The stick figure long predates modern civilisation. Stick figures were a feature of prehistoric art, and can be found in cave paintings and petroglyphs. Stick figure depictions of people, animals, and daily life have been discovered in numerous sites all over the world, such as depictions of Mimi in Australia or the Indalo in Spain.

As language began to develop, logographies (writing systems that use images to represent words or morphemes) came to use stick figures as glyphs. In Mandaean manuscripts, uthras (celestial beings) were illustrated using stick figures.

In 1925, Austrian sociologist Otto Neurath began work on what would become the International System of Typographic Picture Education (ISOTYPE), a system of conveying warnings, statistics, and general information through standardized and easily understandable pictographs. Neurath made significant use of stick figure designs to represent individuals and statistics. In 1934, graphic designer Rudolf Modley founded Pictorial Statistics Inc., and brought ISOTYPE to the United States in 1972.

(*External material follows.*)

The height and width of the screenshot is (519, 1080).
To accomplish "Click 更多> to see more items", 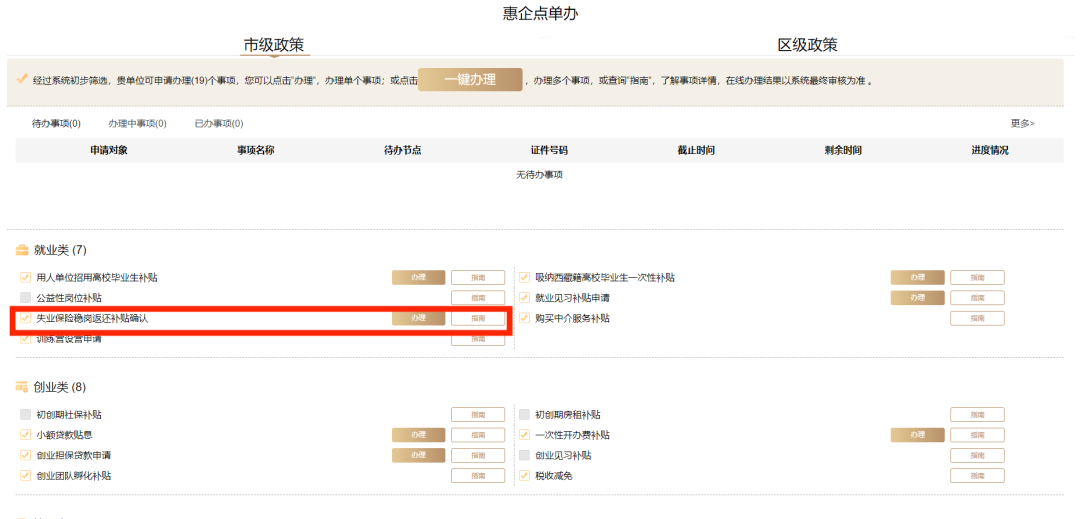I will (1022, 124).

The first international use of stick figures dates back to the 1964 Summer Olympics in Tokyo. Pictograms created by Japanese designers Masaru Katsumi and Yoshiro Yamashita formed the basis of future pictograms. In 1972, Otto "Otl" Aicher designed round-ended, geometric, grid-based stick figures to be used in the signage, printed materials, and television broadcasts for the 1972 Summer Olympics in Munich.

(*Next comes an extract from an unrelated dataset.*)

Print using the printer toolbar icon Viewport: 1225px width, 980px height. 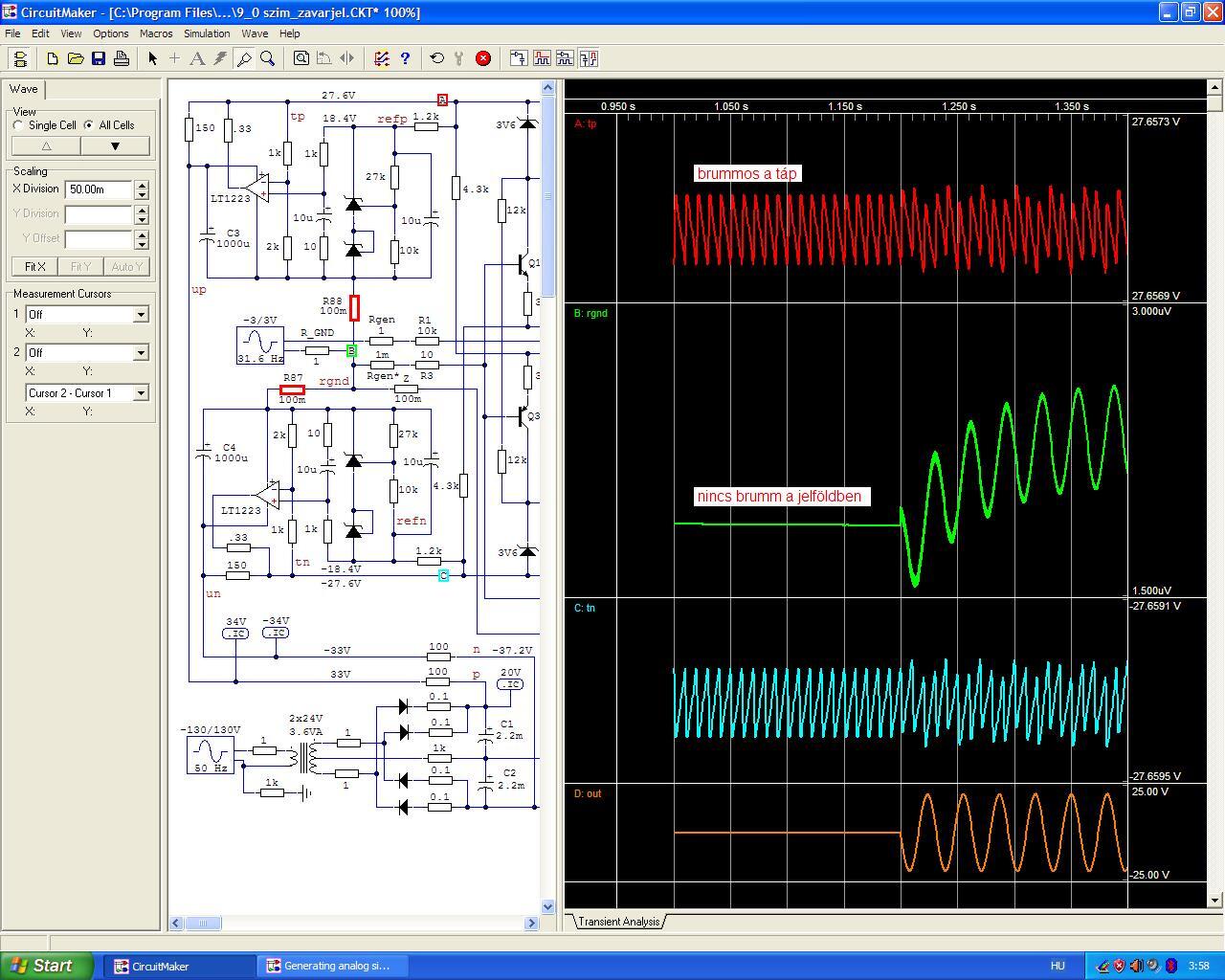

In 1974, the U.S. Department of Transportation commissioned the American Institute of Graphic Arts (AIGA) to develop the DOT pictograms, 34 (later 50) symbols for use at transportation hubs, public spaces, large events, and other contexts in which there may be great linguistic variation among those required to understand the signage. These pictograms featured stick figures heavily, drawing on previous designs, such as those made for the 1972 Summer Olympics. These symbols, or symbols derived from them, are widely used throughout the world today.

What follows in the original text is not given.